*Requirement*: Pictures stay out of the copy. Retype exactly, and only, the lines from the one containing "Task: Click Carson Mumford's KTM bike logo" through the end of the listing below.

━━━━━ Dataset records ━━━━━

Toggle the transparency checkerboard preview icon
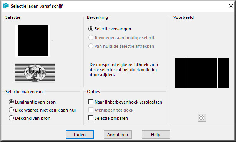236x142 pixels. pos(202,117)
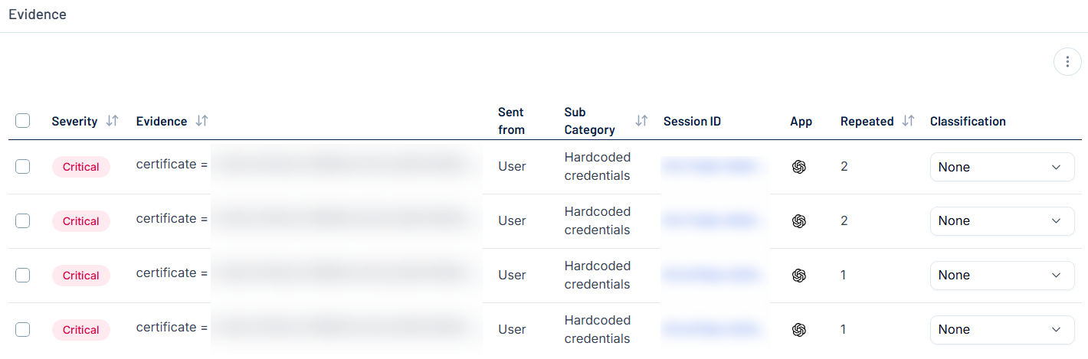The image size is (1088, 359).
Task: Sort by Repeated column arrows
Action: pyautogui.click(x=908, y=121)
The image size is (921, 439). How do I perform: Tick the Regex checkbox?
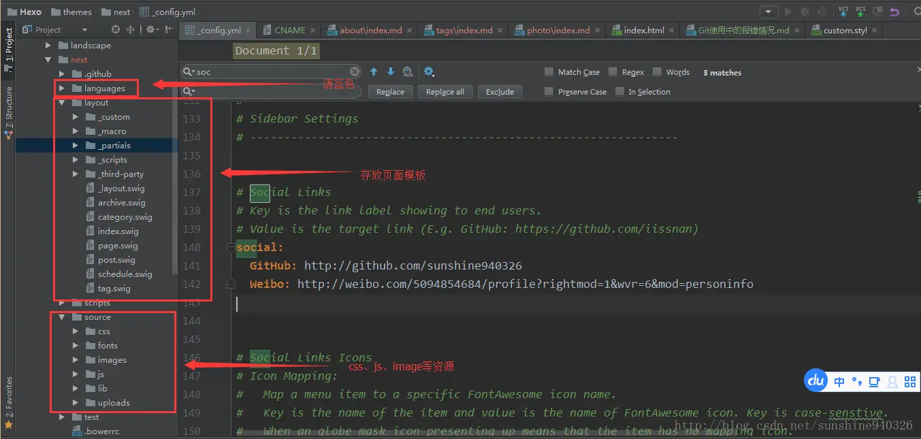[x=613, y=72]
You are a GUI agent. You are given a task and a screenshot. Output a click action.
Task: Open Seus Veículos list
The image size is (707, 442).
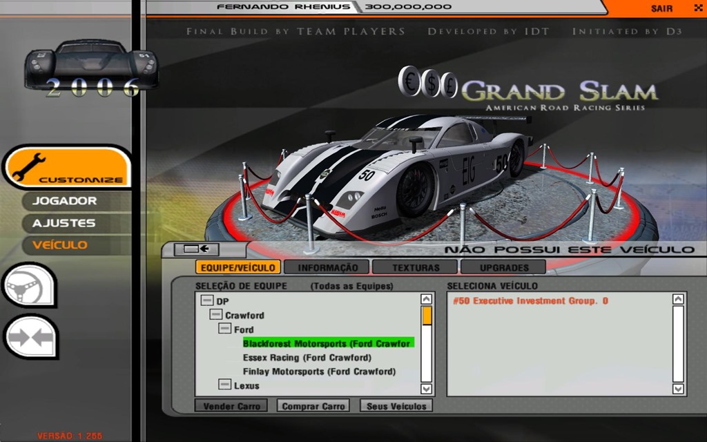pyautogui.click(x=396, y=406)
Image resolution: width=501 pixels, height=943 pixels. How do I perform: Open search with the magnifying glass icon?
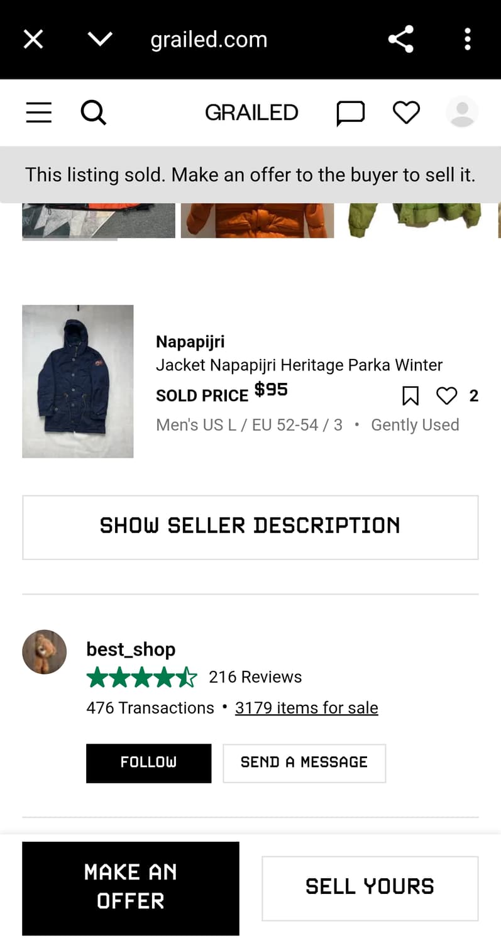coord(94,113)
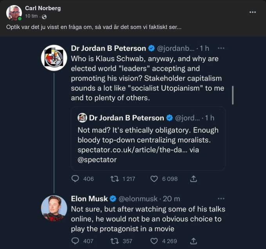Click the reply icon on Jordan Peterson's tweet
The image size is (266, 249).
75,179
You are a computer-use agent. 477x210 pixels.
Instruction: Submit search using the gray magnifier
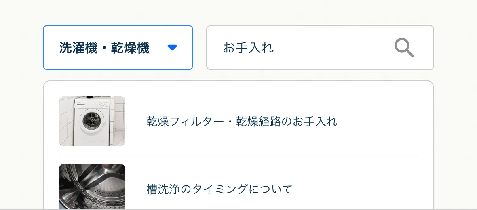click(404, 48)
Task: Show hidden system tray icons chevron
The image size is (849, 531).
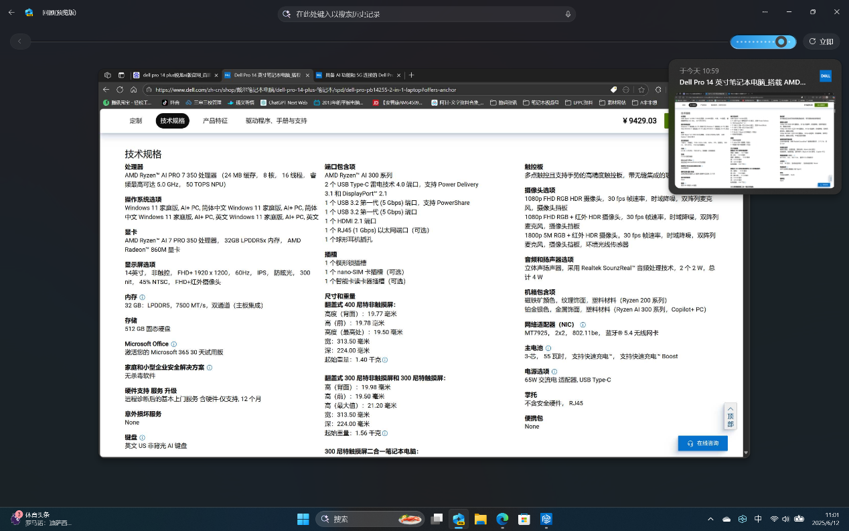Action: click(x=710, y=519)
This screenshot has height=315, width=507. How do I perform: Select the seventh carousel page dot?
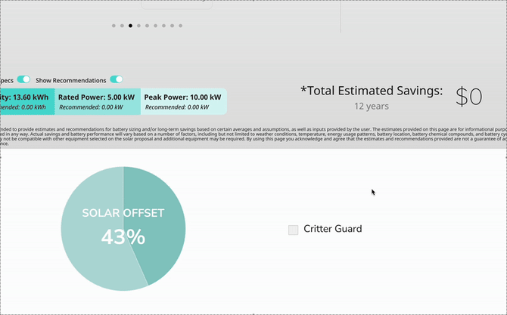point(163,26)
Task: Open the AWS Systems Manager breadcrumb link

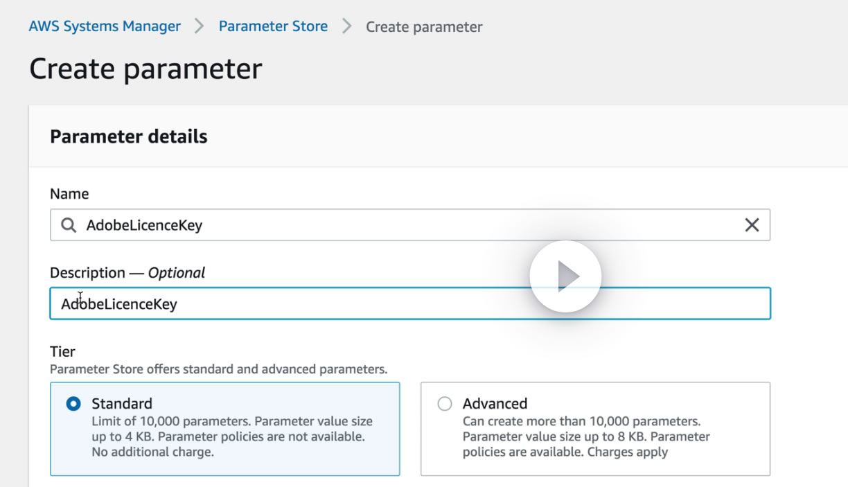Action: click(105, 26)
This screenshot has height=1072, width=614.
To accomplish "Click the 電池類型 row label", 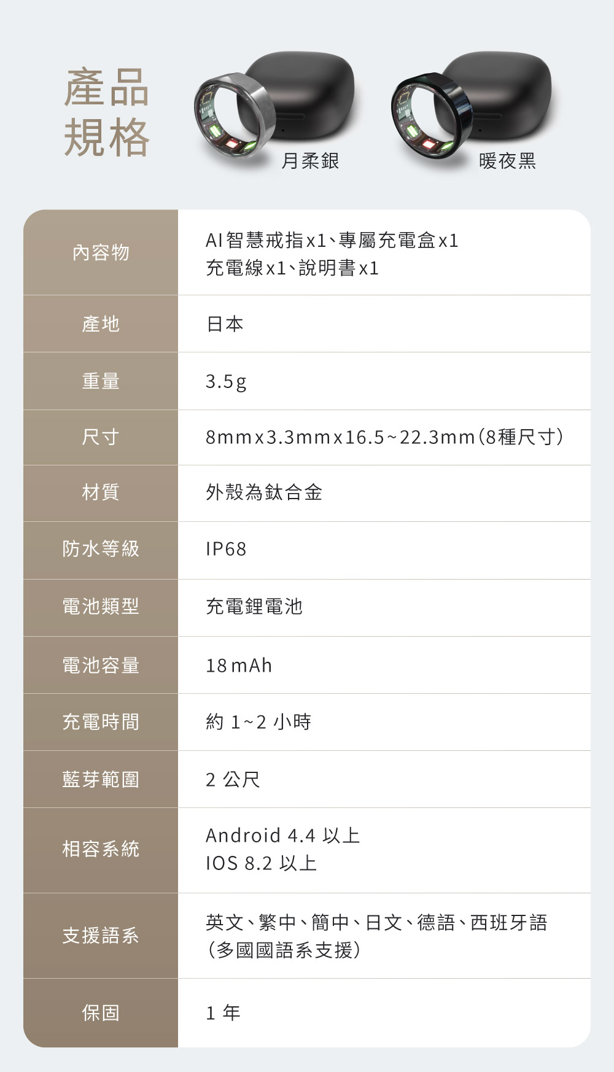I will point(101,607).
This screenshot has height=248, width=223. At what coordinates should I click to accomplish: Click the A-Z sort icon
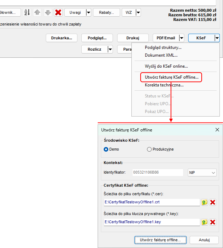coord(27,13)
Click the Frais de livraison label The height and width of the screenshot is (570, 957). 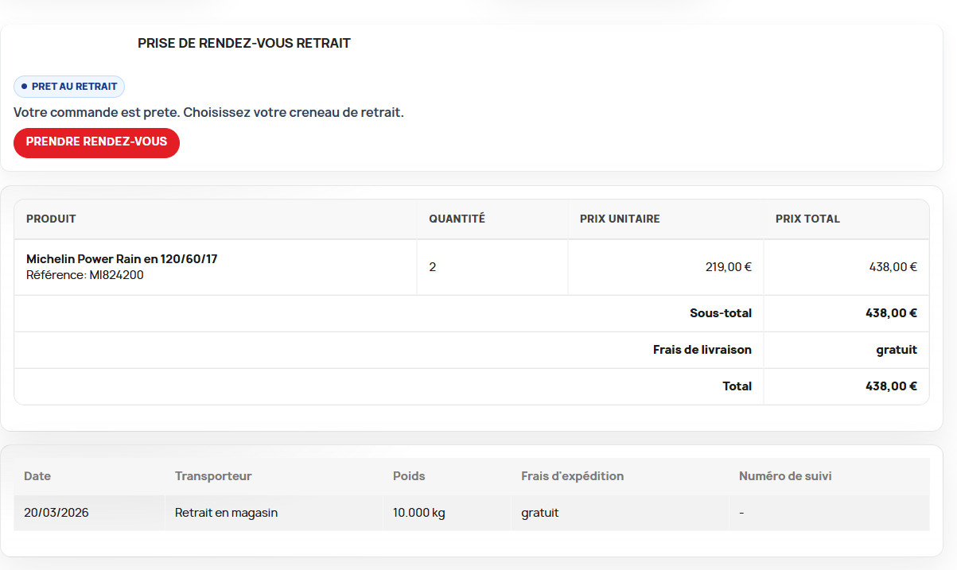[702, 350]
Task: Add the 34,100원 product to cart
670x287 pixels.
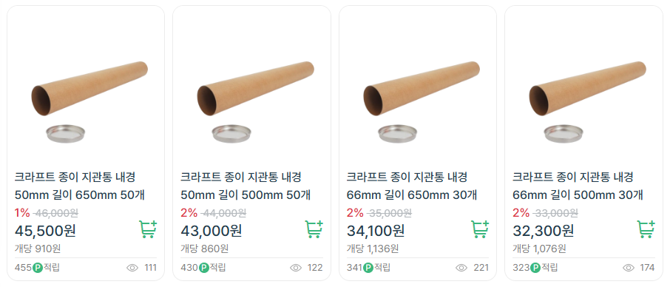Action: 480,229
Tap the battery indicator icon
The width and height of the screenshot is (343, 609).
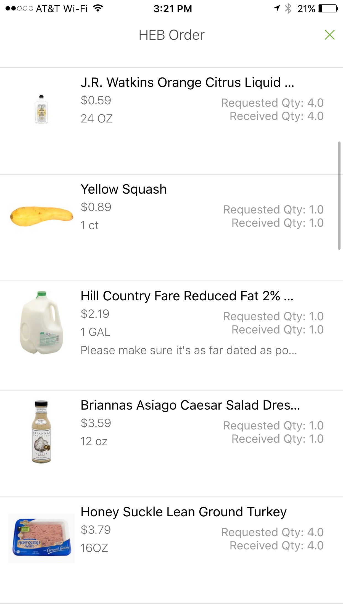(328, 9)
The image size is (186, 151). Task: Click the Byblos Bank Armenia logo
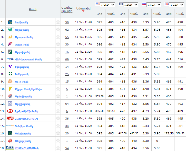[10, 89]
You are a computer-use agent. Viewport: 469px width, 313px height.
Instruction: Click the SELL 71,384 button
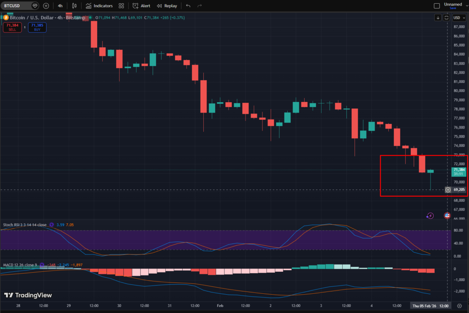[12, 27]
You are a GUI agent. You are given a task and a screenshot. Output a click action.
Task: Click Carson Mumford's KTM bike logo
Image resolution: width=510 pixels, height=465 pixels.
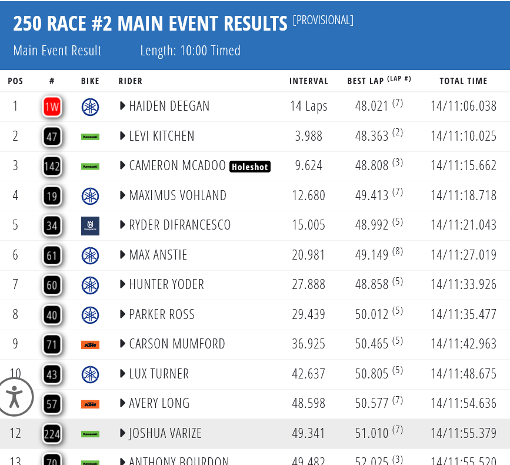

━━━━━

*Exercise response*:
Task: Click Carson Mumford's KTM bike logo
Image resolution: width=510 pixels, height=465 pixels.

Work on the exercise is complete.